→ What to do:
Reproduce only the lines starting with the line that contains "Open the Günlük log tab" and going on through the line that contains "Looking at the screenshot, I should coord(17,37).". Replace "Slide Show" with "Presentation" and keep everything else the same.

→ Records for this task:

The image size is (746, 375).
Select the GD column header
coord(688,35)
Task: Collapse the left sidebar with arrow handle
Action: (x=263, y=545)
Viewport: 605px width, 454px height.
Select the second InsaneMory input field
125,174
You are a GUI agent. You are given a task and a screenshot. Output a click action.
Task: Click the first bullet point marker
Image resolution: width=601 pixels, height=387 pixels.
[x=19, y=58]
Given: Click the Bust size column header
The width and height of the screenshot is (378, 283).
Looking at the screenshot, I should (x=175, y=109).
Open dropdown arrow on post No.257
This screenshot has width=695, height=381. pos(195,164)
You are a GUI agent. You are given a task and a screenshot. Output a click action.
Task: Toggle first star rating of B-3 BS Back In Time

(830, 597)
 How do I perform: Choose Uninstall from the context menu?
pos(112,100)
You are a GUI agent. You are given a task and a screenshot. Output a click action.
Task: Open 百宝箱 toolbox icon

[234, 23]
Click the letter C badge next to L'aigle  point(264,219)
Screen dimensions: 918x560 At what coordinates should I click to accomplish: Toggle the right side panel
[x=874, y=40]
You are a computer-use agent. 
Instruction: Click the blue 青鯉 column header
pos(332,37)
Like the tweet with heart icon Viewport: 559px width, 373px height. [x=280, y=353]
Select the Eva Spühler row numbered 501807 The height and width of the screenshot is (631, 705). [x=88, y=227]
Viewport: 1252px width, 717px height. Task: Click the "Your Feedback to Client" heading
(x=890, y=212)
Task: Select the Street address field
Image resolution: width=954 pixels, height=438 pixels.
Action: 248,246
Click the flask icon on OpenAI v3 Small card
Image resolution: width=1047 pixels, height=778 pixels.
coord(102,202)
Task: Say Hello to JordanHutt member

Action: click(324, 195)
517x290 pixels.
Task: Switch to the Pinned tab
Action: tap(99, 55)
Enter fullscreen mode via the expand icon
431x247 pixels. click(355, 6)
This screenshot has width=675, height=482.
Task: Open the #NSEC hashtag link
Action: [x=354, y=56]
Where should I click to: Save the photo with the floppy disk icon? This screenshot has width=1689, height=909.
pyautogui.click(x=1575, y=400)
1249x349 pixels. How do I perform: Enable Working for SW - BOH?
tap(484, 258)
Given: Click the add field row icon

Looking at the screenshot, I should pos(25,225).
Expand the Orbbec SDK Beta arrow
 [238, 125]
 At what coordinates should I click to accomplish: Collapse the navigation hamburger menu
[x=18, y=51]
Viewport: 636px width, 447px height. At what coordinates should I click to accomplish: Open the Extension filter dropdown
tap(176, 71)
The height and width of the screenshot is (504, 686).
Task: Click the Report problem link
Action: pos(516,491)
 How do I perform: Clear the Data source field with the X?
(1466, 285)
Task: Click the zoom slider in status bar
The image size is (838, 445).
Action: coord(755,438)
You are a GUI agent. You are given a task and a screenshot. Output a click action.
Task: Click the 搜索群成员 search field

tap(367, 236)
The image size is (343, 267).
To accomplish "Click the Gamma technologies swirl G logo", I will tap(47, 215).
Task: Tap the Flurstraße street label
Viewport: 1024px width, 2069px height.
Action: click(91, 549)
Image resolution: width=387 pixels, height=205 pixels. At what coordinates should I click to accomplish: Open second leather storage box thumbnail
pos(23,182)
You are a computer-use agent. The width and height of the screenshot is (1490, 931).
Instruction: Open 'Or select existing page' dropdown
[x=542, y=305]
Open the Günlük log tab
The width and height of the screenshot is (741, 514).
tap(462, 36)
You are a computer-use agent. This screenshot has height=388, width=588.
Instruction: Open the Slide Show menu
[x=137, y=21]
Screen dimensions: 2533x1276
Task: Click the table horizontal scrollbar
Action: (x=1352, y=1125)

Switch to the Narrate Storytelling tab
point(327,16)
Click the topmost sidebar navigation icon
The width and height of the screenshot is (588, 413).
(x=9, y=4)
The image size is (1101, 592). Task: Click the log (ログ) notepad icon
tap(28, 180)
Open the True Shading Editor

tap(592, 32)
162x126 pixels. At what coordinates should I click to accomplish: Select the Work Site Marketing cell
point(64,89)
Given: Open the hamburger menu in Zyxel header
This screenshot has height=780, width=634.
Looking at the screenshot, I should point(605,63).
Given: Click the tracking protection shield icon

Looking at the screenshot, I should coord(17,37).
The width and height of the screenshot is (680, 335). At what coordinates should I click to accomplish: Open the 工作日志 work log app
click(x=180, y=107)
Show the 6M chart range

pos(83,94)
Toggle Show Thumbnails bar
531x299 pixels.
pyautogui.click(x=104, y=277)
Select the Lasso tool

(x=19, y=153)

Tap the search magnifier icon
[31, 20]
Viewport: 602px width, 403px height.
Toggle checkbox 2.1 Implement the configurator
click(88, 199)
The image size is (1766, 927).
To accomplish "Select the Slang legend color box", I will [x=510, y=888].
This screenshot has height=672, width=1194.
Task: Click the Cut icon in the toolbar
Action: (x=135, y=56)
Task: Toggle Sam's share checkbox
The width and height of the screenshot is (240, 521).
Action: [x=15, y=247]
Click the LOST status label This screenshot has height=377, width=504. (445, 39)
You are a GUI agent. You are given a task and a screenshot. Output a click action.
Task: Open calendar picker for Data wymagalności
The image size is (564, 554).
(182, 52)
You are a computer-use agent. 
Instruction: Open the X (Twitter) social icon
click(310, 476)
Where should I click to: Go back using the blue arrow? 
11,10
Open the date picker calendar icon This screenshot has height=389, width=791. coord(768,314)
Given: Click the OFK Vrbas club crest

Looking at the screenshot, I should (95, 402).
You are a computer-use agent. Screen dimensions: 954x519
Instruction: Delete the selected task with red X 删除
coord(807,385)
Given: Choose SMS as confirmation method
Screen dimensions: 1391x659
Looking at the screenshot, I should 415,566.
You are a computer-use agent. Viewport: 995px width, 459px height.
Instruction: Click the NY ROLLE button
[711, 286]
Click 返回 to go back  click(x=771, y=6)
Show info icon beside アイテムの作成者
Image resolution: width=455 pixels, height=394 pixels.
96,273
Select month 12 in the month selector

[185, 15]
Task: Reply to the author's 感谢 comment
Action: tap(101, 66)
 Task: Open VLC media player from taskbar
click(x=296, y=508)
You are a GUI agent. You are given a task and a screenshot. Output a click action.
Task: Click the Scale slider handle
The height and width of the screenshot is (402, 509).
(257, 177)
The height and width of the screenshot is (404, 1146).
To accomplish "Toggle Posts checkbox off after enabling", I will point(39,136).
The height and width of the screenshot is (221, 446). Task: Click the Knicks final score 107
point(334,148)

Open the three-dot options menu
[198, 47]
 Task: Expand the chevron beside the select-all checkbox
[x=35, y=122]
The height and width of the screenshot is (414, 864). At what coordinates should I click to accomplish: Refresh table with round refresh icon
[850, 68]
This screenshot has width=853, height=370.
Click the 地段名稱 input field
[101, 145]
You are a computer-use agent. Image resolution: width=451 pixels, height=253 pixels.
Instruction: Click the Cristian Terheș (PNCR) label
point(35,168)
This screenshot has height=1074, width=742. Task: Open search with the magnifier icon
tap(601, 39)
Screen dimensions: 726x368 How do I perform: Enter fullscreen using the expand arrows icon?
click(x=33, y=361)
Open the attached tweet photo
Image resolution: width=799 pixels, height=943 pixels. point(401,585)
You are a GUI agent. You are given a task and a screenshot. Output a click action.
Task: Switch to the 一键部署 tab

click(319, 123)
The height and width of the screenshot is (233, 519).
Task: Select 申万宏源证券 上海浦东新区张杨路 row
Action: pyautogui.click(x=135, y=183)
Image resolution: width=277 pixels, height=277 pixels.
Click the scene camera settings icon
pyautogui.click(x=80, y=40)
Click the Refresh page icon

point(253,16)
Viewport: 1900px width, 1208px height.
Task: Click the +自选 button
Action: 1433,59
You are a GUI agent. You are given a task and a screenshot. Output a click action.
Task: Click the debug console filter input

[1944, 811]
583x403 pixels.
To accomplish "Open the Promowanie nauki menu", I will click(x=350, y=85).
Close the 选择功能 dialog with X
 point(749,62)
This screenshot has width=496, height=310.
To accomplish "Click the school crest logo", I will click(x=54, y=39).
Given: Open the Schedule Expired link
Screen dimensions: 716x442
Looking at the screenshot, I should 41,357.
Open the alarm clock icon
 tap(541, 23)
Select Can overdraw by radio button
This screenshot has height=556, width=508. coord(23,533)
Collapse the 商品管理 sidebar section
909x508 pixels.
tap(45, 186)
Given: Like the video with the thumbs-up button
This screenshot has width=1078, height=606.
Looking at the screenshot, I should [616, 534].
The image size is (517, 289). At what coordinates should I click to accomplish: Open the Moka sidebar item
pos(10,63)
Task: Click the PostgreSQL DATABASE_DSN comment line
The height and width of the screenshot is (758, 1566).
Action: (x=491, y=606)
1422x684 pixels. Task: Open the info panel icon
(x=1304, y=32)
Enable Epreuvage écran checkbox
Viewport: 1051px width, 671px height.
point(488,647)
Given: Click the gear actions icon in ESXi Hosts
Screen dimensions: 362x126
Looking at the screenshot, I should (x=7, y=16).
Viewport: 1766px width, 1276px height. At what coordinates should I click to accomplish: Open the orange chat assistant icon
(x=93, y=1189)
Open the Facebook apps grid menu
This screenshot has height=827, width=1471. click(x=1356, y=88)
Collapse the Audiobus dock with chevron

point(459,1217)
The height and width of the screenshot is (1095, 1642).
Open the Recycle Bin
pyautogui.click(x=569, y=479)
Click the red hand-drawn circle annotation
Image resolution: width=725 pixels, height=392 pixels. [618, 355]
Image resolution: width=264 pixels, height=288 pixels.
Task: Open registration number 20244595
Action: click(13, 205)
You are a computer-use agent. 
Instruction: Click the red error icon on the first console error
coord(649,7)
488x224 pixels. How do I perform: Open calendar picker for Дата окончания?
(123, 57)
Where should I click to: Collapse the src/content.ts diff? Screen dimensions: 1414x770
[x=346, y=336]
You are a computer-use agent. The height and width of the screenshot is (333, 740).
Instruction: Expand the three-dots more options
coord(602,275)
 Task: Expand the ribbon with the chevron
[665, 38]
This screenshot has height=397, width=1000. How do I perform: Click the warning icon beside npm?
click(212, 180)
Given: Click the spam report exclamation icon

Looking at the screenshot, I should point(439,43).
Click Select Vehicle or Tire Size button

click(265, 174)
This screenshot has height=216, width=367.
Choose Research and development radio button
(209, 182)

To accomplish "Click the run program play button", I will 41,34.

→ Solution for this exercise:
Open the Günlük log tab
The width and height of the screenshot is (741, 514).
tap(462, 36)
You are a computer-use agent. This screenshot has height=388, width=588.
Instruction: Open the Presentation menu
[x=137, y=21]
Screen dimensions: 2533x1276
Task: Click the table horizontal scrollbar
Action: (x=1352, y=1125)

Switch to the Narrate Storytelling tab
point(327,16)
Click the topmost sidebar navigation icon
The width and height of the screenshot is (588, 413).
(x=9, y=4)
The image size is (1101, 592). Task: Click the log (ログ) notepad icon
tap(28, 180)
Open the True Shading Editor

tap(592, 32)
162x126 pixels. At what coordinates should I click to accomplish: Select the Work Site Marketing cell
point(64,89)
Given: Open the hamburger menu in Zyxel header
This screenshot has height=780, width=634.
Looking at the screenshot, I should point(605,63).
Given: Click the tracking protection shield icon

Looking at the screenshot, I should coord(17,37).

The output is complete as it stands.